Given instruction
Output every line from the start of the rows through the line containing "tap(29, 30)", inclusive, as a Markdown table with the columns Number and Line, skipping blank lines. Leave the pictures out.

Provided records
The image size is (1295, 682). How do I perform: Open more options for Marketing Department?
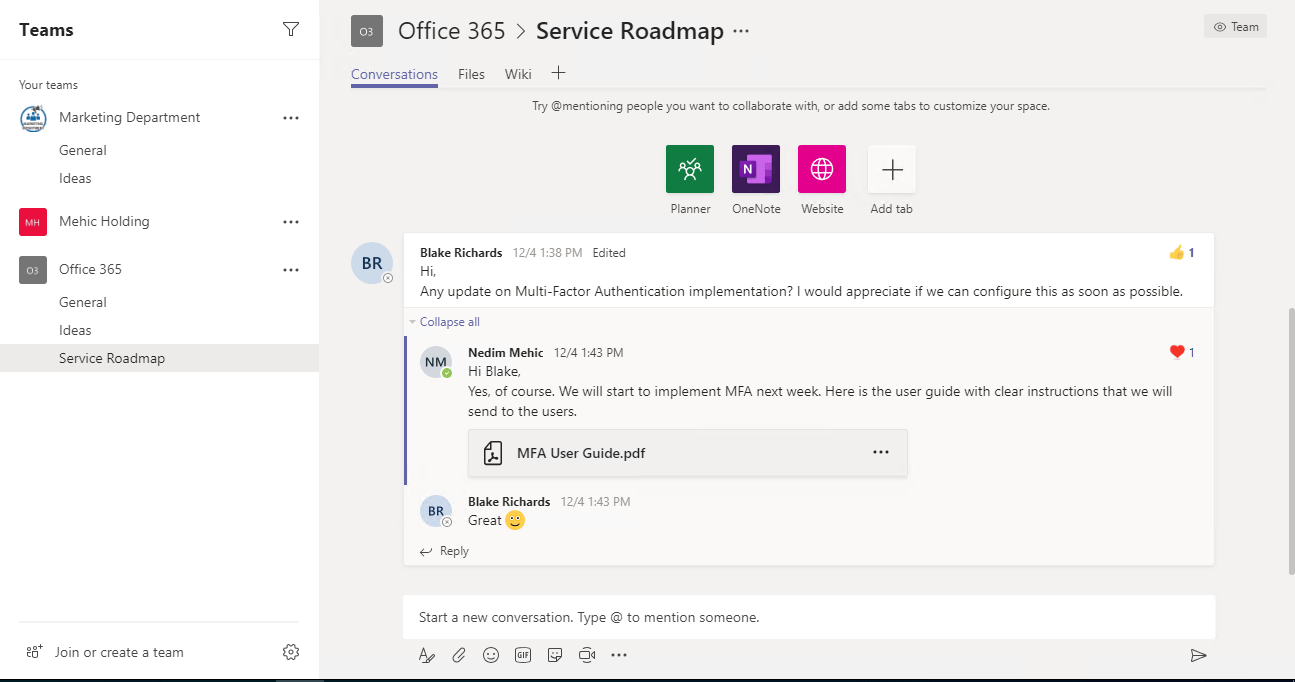(x=291, y=118)
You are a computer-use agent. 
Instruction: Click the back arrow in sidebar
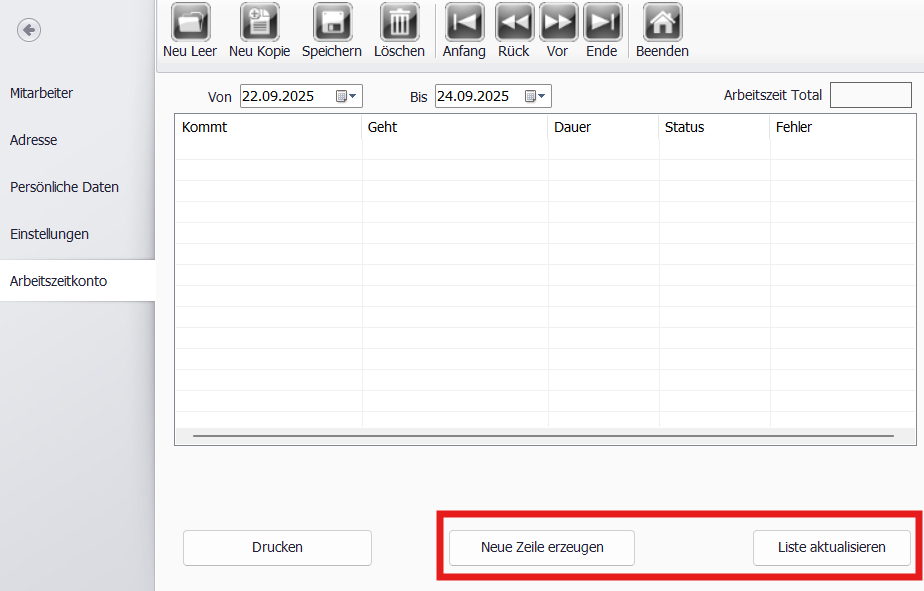tap(29, 30)
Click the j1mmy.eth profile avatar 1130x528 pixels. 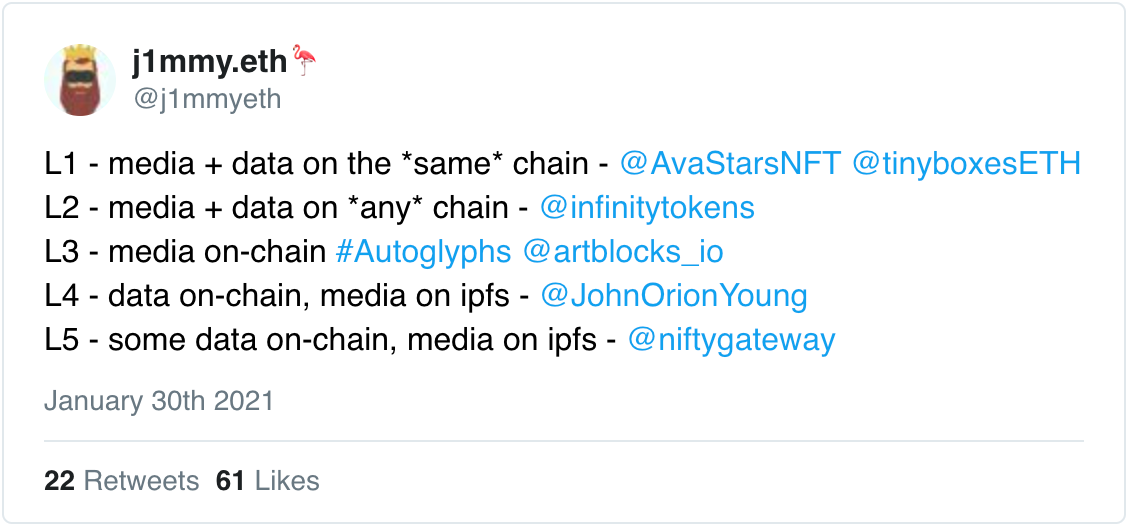pos(81,79)
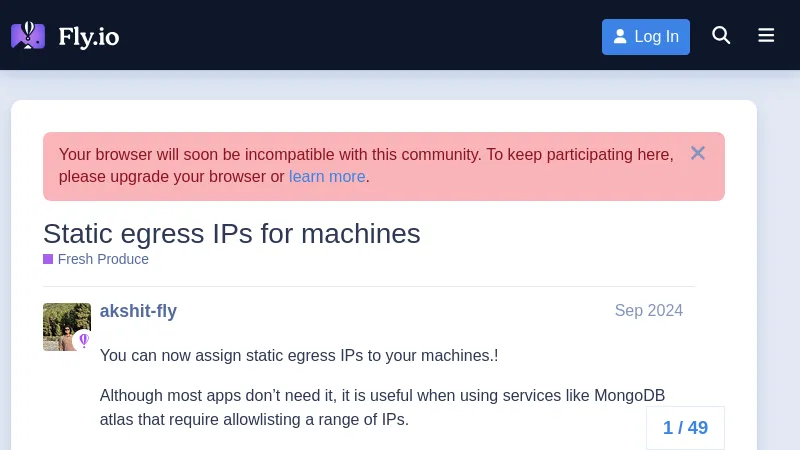
Task: Click the Sep 2024 post date
Action: point(648,311)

Written answer
| Number | Line |
|---|---|
| 1 | The image size is (1295, 682). How do I perform: Open more options for Marketing Department? |
| 2 | (x=291, y=118) |
| 3 | You are a computer-use agent.  |
| 4 | Instruction: Click the back arrow in sidebar |
| 5 | tap(29, 30) |